Type out the entries again, matching each one exactly.

[Extracted data entries]
..............................

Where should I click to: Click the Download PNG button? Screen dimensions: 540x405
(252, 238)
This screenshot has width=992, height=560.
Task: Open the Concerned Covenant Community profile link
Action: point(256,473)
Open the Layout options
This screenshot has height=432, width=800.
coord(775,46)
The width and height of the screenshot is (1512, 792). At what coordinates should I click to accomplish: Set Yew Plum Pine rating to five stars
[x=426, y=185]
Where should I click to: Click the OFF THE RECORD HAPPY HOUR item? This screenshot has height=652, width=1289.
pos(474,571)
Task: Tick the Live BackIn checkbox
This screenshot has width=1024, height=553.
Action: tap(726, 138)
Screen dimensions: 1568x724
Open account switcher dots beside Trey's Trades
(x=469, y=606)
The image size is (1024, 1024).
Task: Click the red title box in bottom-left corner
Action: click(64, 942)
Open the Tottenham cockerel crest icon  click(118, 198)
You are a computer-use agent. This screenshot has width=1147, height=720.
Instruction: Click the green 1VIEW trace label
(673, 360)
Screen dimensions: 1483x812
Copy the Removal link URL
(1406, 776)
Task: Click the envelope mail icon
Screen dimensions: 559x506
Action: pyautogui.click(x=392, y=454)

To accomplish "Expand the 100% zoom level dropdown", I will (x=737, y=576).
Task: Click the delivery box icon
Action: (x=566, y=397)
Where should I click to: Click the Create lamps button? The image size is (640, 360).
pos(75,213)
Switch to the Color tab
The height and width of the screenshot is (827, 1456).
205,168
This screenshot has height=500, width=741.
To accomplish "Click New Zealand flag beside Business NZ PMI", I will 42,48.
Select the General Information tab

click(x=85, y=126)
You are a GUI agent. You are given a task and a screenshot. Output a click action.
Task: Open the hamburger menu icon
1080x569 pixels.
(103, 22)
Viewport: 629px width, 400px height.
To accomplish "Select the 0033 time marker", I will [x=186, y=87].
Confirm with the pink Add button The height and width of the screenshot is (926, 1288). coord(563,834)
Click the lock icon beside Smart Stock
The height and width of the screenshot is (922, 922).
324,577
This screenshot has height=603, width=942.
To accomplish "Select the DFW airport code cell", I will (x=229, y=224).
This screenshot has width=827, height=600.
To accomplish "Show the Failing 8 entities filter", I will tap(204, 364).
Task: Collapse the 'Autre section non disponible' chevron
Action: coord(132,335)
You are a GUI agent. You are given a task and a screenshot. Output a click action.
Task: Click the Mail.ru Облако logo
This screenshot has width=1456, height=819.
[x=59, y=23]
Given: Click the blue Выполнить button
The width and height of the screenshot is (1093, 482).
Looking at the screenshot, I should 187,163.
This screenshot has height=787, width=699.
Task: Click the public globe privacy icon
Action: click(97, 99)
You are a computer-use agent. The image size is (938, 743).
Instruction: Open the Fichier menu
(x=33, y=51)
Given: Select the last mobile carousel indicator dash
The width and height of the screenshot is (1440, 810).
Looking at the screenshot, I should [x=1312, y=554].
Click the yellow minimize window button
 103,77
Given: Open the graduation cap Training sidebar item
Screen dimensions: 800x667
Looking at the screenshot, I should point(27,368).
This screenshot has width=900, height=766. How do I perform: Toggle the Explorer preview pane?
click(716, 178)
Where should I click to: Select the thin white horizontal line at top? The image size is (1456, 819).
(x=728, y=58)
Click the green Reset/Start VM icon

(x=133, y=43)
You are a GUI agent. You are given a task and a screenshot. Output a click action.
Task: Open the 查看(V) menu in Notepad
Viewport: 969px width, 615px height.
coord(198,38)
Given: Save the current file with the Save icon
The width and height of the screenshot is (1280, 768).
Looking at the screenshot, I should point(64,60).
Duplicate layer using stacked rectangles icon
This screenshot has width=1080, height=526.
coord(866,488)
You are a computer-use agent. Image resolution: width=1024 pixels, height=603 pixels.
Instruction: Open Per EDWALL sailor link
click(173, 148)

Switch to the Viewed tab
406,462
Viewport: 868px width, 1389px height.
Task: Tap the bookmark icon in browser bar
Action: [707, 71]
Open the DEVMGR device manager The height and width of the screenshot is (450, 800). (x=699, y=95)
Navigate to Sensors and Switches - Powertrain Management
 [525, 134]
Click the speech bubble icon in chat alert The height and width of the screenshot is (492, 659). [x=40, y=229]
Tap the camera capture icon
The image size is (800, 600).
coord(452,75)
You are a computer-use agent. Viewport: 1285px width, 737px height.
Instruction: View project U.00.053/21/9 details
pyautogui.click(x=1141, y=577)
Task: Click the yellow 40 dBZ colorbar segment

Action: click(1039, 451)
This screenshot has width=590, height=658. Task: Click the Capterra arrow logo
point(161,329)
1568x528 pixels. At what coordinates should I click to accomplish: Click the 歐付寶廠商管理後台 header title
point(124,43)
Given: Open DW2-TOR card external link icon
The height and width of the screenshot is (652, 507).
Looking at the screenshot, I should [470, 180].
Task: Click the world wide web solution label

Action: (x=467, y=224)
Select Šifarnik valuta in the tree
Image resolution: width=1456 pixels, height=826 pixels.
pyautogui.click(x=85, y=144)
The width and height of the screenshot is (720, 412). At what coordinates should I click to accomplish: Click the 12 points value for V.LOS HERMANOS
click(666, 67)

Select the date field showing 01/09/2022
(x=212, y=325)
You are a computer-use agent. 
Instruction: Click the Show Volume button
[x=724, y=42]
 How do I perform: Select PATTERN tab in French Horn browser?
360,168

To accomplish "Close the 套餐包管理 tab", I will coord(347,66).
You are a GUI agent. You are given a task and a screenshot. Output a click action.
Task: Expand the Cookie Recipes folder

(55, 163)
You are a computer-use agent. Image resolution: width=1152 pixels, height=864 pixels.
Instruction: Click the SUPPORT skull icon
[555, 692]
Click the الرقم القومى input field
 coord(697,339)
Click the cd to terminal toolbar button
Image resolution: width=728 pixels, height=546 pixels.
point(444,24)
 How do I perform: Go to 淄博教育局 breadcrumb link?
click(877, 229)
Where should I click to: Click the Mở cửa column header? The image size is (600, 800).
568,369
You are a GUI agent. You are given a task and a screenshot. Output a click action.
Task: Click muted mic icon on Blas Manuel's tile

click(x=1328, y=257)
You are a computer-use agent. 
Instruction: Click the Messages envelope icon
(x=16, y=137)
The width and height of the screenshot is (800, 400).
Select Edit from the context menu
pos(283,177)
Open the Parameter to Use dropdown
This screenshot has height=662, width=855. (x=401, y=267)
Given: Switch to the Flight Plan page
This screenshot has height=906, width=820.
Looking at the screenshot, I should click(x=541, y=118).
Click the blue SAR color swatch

..............................

_Reply to the exercise:_
Where should I click to: Click the Download PNG button? Screen dimensions: 540x405
(252, 238)
This screenshot has width=992, height=560.
Task: Open the Concerned Covenant Community profile link
Action: point(256,473)
Open the Layout options
This screenshot has height=432, width=800.
coord(775,46)
The width and height of the screenshot is (1512, 792). At what coordinates should I click to accomplish: Set Yew Plum Pine rating to five stars
[x=426, y=185]
Where should I click to: Click the OFF THE RECORD HAPPY HOUR item? This screenshot has height=652, width=1289.
pos(474,571)
Task: Tick the Live BackIn checkbox
This screenshot has width=1024, height=553.
Action: tap(726, 138)
Screen dimensions: 1568x724
Open account switcher dots beside Trey's Trades
(x=469, y=606)
The image size is (1024, 1024).
Task: Click the red title box in bottom-left corner
Action: click(64, 942)
Open the Tottenham cockerel crest icon  click(118, 198)
You are a computer-use agent. This screenshot has width=1147, height=720.
Instruction: Click the green 1VIEW trace label
(673, 360)
Screen dimensions: 1483x812
Copy the Removal link URL
(1406, 776)
Task: Click the envelope mail icon
Screen dimensions: 559x506
Action: pyautogui.click(x=392, y=454)

To accomplish "Expand the 100% zoom level dropdown", I will (x=737, y=576).
Task: Click the delivery box icon
Action: (x=566, y=397)
Where should I click to: Click the Create lamps button? The image size is (640, 360).
pos(75,213)
Switch to the Color tab
The height and width of the screenshot is (827, 1456).
205,168
This screenshot has height=500, width=741.
To accomplish "Click New Zealand flag beside Business NZ PMI", I will 42,48.
Select the General Information tab

click(x=85, y=126)
You are a GUI agent. You are given a task and a screenshot. Output a click action.
Task: Open the hamburger menu icon
1080x569 pixels.
(103, 22)
Viewport: 629px width, 400px height.
To accomplish "Select the 0033 time marker", I will [x=186, y=87].
Confirm with the pink Add button The height and width of the screenshot is (926, 1288). coord(563,834)
Click the lock icon beside Smart Stock
The height and width of the screenshot is (922, 922).
324,577
This screenshot has height=603, width=942.
To accomplish "Select the DFW airport code cell", I will (x=229, y=224).
This screenshot has width=827, height=600.
To accomplish "Show the Failing 8 entities filter", I will tap(204, 364).
Task: Collapse the 'Autre section non disponible' chevron
Action: coord(132,335)
You are a GUI agent. You are given a task and a screenshot. Output a click action.
Task: Click the Mail.ru Облако logo
This screenshot has width=1456, height=819.
[x=59, y=23]
Given: Click the blue Выполнить button
The width and height of the screenshot is (1093, 482).
Looking at the screenshot, I should 187,163.
This screenshot has height=787, width=699.
Task: Click the public globe privacy icon
Action: click(97, 99)
You are a computer-use agent. The image size is (938, 743).
Instruction: Open the Fichier menu
(x=33, y=51)
Given: Select the last mobile carousel indicator dash
The width and height of the screenshot is (1440, 810).
Looking at the screenshot, I should [x=1312, y=554].
Click the yellow minimize window button
 103,77
Given: Open the graduation cap Training sidebar item
Screen dimensions: 800x667
Looking at the screenshot, I should point(27,368).
This screenshot has width=900, height=766. How do I perform: Toggle the Explorer preview pane?
click(716, 178)
Where should I click to: Select the thin white horizontal line at top? The image size is (1456, 819).
(x=728, y=58)
Click the green Reset/Start VM icon

(x=133, y=43)
You are a GUI agent. You are given a task and a screenshot. Output a click action.
Task: Open the 查看(V) menu in Notepad
Viewport: 969px width, 615px height.
coord(198,38)
Given: Save the current file with the Save icon
The width and height of the screenshot is (1280, 768).
Looking at the screenshot, I should point(64,60).
Duplicate layer using stacked rectangles icon
This screenshot has width=1080, height=526.
coord(866,488)
You are a computer-use agent. Image resolution: width=1024 pixels, height=603 pixels.
Instruction: Open Per EDWALL sailor link
click(173, 148)

Switch to the Viewed tab
406,462
Viewport: 868px width, 1389px height.
Task: Tap the bookmark icon in browser bar
Action: [707, 71]
Open the DEVMGR device manager The height and width of the screenshot is (450, 800). (x=699, y=95)
Navigate to Sensors and Switches - Powertrain Management
 [525, 134]
Click the speech bubble icon in chat alert The height and width of the screenshot is (492, 659). [x=40, y=229]
Tap the camera capture icon
The image size is (800, 600).
coord(452,75)
You are a computer-use agent. Viewport: 1285px width, 737px height.
Instruction: View project U.00.053/21/9 details
pyautogui.click(x=1141, y=577)
Task: Click the yellow 40 dBZ colorbar segment

Action: click(1039, 451)
This screenshot has width=590, height=658. Task: Click the Capterra arrow logo
point(161,329)
1568x528 pixels. At what coordinates should I click to accomplish: Click the 歐付寶廠商管理後台 header title
point(124,43)
Given: Open DW2-TOR card external link icon
The height and width of the screenshot is (652, 507).
Looking at the screenshot, I should [470, 180].
Task: Click the world wide web solution label

Action: (x=467, y=224)
Select Šifarnik valuta in the tree
Image resolution: width=1456 pixels, height=826 pixels.
pyautogui.click(x=85, y=144)
The width and height of the screenshot is (720, 412). At what coordinates should I click to accomplish: Click the 12 points value for V.LOS HERMANOS
click(666, 67)

Select the date field showing 01/09/2022
(x=212, y=325)
You are a computer-use agent. 
Instruction: Click the Show Volume button
[x=724, y=42]
 How do I perform: Select PATTERN tab in French Horn browser?
360,168

To accomplish "Close the 套餐包管理 tab", I will coord(347,66).
You are a GUI agent. You are given a task and a screenshot. Output a click action.
Task: Expand the Cookie Recipes folder

(55, 163)
You are a computer-use agent. Image resolution: width=1152 pixels, height=864 pixels.
Instruction: Click the SUPPORT skull icon
[555, 692]
Click the الرقم القومى input field
 coord(697,339)
Click the cd to terminal toolbar button
Image resolution: width=728 pixels, height=546 pixels.
point(444,24)
 How do I perform: Go to 淄博教育局 breadcrumb link?
click(877, 229)
Where should I click to: Click the Mở cửa column header? The image size is (600, 800).
568,369
You are a GUI agent. You are given a task and a screenshot. Output a click action.
Task: Click muted mic icon on Blas Manuel's tile

click(x=1328, y=257)
You are a computer-use agent. 
Instruction: Click the Messages envelope icon
(x=16, y=137)
The width and height of the screenshot is (800, 400).
Select Edit from the context menu
pos(283,177)
Open the Parameter to Use dropdown
This screenshot has height=662, width=855. (x=401, y=267)
Given: Switch to the Flight Plan page
This screenshot has height=906, width=820.
Looking at the screenshot, I should click(x=541, y=118).
Click the blue SAR color swatch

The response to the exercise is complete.